[ad_1]
Right here’s a preferred story about momentum
This commonplace story isn’t fallacious, however it fails to clarify many essential behaviors of momentum. Actually, momentum could be understood way more exactly if we research it on the correct mannequin.
One good mannequin is the convex quadratic. This mannequin is wealthy sufficient to breed momentum’s native dynamics in actual issues, and but easy sufficient to be understood in closed kind. This stability offers us highly effective traction for understanding this algorithm.
We start with gradient descent. The algorithm has many virtues, however pace will not be considered one of them. It’s easy — when optimizing a easy perform
$f$
$w^{okay+1} = w^kalphanabla f(w^okay).$
For a stepsize sufficiently small, gradient descent makes a monotonic enchancment at each iteration. It at all times converges, albeit to a neighborhood minimal. And beneath a number of weak curvature situations it could even get there at an exponential charge.
However the exponential lower, although interesting in principle, can usually be infuriatingly small. Issues usually start fairly nicely — with a powerful, nearly rapid lower within the loss. However because the iterations progress, issues begin to decelerate. You begin to get a nagging feeling you’re not making as a lot progress as you ought to be. What has gone fallacious?
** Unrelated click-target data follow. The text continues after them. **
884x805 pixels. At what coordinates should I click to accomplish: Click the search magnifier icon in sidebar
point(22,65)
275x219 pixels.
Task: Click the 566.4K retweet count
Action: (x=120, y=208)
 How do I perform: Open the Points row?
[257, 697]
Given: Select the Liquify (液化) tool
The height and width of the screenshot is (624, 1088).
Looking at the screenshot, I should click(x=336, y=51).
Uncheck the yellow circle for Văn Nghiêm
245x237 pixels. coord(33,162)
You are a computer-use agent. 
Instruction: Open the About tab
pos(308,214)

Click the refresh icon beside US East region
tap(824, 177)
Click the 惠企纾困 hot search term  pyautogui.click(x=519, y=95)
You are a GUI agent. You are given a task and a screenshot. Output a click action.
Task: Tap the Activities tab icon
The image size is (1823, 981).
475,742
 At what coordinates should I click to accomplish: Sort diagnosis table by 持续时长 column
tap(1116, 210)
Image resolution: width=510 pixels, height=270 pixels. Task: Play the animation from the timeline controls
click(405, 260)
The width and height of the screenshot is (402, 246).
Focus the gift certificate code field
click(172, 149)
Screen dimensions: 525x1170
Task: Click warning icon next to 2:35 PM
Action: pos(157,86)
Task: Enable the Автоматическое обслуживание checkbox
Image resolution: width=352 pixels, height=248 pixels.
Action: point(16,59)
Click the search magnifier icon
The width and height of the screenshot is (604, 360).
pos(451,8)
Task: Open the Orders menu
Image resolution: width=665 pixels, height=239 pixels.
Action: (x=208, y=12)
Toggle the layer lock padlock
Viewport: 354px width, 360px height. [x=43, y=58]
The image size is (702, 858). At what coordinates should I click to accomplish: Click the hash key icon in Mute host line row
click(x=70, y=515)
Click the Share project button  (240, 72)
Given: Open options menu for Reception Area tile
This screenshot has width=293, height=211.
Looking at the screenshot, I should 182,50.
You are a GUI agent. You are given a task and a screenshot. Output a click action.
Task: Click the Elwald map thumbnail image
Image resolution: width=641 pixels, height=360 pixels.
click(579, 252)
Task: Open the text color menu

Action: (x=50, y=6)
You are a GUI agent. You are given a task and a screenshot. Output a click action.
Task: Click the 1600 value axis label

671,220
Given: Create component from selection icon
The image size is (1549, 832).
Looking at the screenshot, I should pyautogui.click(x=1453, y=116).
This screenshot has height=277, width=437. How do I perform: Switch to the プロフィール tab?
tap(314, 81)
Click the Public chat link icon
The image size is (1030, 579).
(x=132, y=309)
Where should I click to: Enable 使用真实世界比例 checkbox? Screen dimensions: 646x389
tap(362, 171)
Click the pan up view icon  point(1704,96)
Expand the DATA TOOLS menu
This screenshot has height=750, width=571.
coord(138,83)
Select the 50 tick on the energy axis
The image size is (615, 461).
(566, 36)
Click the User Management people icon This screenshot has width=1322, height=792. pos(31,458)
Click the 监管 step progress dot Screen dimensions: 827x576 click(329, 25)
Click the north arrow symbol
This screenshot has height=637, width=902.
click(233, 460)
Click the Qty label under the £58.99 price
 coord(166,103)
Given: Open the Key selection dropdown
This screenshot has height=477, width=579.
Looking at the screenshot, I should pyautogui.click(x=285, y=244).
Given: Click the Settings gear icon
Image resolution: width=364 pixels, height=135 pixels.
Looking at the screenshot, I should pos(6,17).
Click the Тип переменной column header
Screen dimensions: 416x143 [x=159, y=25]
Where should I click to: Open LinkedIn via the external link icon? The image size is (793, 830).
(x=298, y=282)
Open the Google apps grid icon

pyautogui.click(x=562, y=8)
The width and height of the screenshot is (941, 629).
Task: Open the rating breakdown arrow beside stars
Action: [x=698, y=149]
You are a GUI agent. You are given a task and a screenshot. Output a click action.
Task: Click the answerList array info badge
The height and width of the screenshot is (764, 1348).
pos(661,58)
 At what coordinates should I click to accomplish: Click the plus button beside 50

The issue could possibly be the optimizer’s outdated nemesis, pathological curvature. Pathological curvature is, merely put, areas of
$f$
Momentum proposes the next tweak to gradient descent. We give gradient descent a shortterm reminiscence:
$start{aligned} z^{okay+1}&=beta z^{okay}+nabla f(w^{okay})[0.4em] w^{okay+1}&=w^{okay}alpha z^{okay+1} finish{aligned}$
The change is harmless, and prices nearly nothing. When
$beta = 0$
$beta = 0.99$
$0.999$
Optimizers name this minor miracle “acceleration”.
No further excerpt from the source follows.